PROBLEM REQUIREMENTS – Keep the pictures out, and restate the listing that follows exactly as written.

DATA FOR REVIEW –

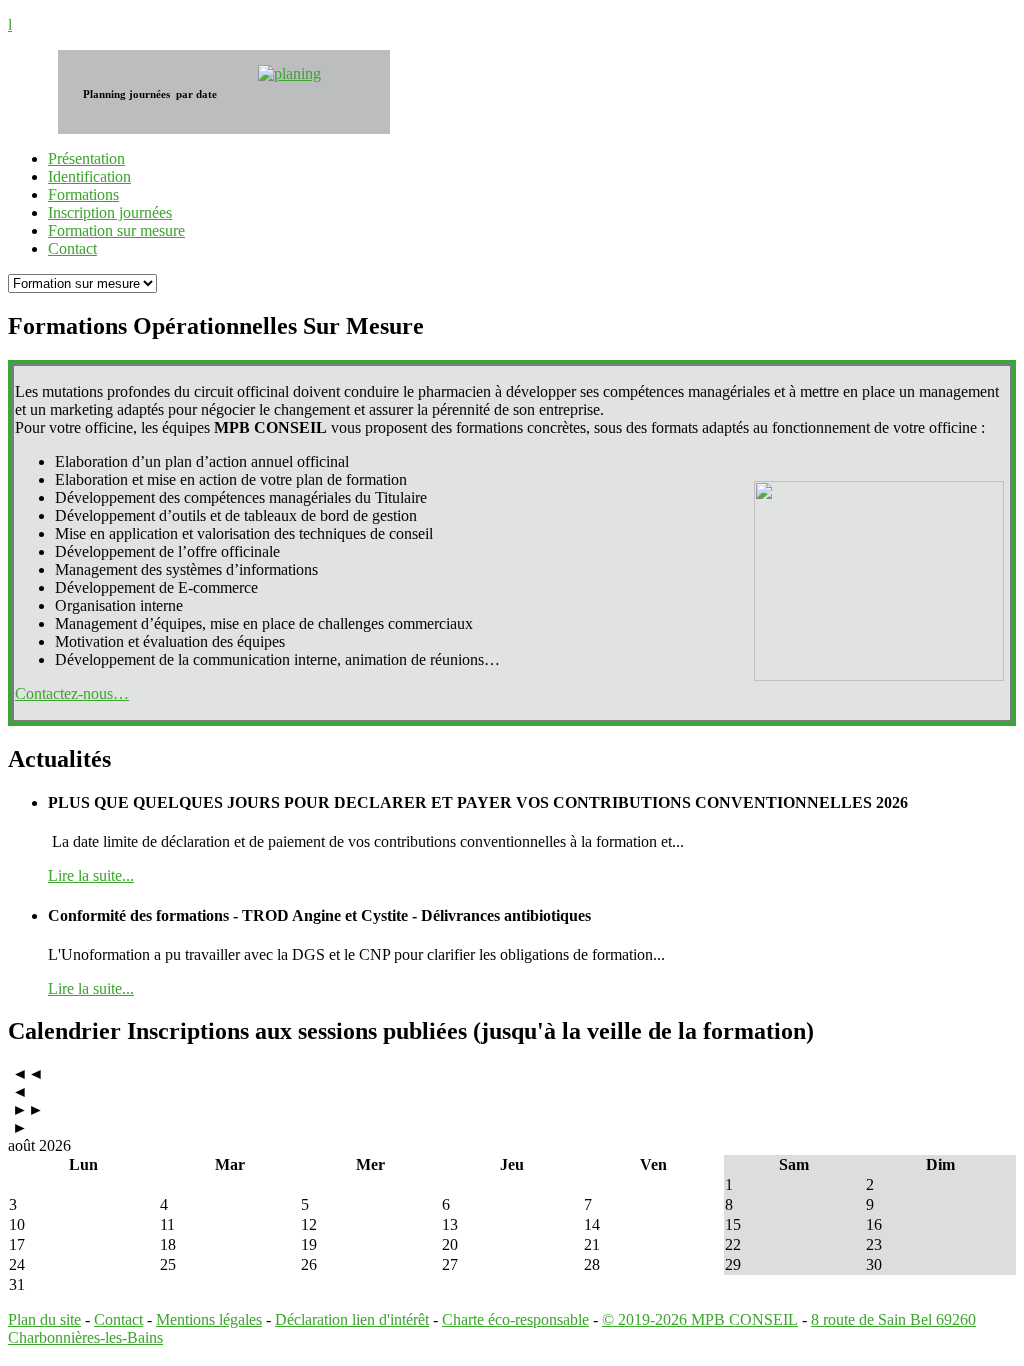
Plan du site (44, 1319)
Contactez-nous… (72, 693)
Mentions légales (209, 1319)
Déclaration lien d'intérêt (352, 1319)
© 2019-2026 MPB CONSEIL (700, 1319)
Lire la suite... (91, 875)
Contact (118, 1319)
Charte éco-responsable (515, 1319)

OUTPUT FOR THIS TASK –
Plan du site (44, 1319)
Contactez-nous… (72, 693)
Mentions légales (209, 1319)
Déclaration lien d'intérêt (352, 1319)
© 2019-2026 MPB CONSEIL (700, 1319)
Lire la suite... (91, 875)
Contact (118, 1319)
Charte éco-responsable (515, 1319)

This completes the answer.